Ist escn24.com eine lokale Domain oder eine externe? Wenn es eine externe ist, dann stell sicher dass Du smtp-auth im email client aktiviert hast. ist es eine lokale Domain, dann stellsicher dass Du sie in ISPconfig angelegt hast und dass der hostname bzw.mailname des Servers nicht escn24.com ist.


----------



## escn24 (20. Feb. 2012)

Also m. E. ist dieses eine externe Domain, weil ich hab sie via dyndnsfree geordert und wird aber hier lokal aufgelöst... das mit dem Mail läuft auch über die via MX Relay... 

Wo finde ich diese Einstellungen denn?

Weil er sendet aus dem Webmail ja gar nicht und wenn ich von meiner addy bei Kabelbw sende kommt die Mail zurück.


----------



## Till (20. Feb. 2012)

> Also m. E. ist dieses eine externe Domain, weil ich hab sie via dyndnsfree geordert und wird aber hier lokal aufgelöst... das mit dem Mail läuft auch über die via MX Relay..


Ok. Dann ist es eine lokale Domain. Wo die Domain im dns liegt ist egal, solange sie auf die IP Deines Servers verweist.

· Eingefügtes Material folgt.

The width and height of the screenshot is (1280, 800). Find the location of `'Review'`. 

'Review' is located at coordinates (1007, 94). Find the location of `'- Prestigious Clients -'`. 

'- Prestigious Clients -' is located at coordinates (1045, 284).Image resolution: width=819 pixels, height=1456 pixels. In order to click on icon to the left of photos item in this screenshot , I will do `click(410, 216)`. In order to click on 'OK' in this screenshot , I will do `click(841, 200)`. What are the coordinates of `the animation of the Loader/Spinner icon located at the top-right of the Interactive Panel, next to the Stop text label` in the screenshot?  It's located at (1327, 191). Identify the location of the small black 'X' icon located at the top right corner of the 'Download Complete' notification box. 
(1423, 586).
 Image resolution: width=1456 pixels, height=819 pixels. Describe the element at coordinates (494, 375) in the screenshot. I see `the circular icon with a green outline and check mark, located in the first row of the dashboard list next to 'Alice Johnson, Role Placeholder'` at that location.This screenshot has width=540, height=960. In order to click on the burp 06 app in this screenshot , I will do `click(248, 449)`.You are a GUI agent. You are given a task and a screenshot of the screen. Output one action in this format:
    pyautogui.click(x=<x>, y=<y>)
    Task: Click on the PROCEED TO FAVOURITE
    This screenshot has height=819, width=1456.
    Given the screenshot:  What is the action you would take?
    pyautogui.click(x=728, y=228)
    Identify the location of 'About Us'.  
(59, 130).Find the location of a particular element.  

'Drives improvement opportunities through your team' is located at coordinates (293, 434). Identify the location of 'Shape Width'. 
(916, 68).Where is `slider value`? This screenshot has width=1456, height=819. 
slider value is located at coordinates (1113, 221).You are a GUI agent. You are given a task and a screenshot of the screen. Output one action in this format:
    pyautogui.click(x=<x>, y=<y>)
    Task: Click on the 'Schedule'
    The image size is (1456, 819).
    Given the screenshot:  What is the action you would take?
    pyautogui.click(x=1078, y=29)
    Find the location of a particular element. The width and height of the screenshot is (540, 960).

> Wo finde ich diese Einstellungen denn?


Du hast sie während der Installation des betriebssystems angegeben, also bevor Du ISPConfig installiert hast.

Poste mal die Ausgabe der Befehle:

hostname

hostname -f

postconf -n | grep hostname



> Weil er sendet aus dem Webmail ja gar nicht und wenn ich von meiner addy bei Kabelbw sende kommt die Mail zurück.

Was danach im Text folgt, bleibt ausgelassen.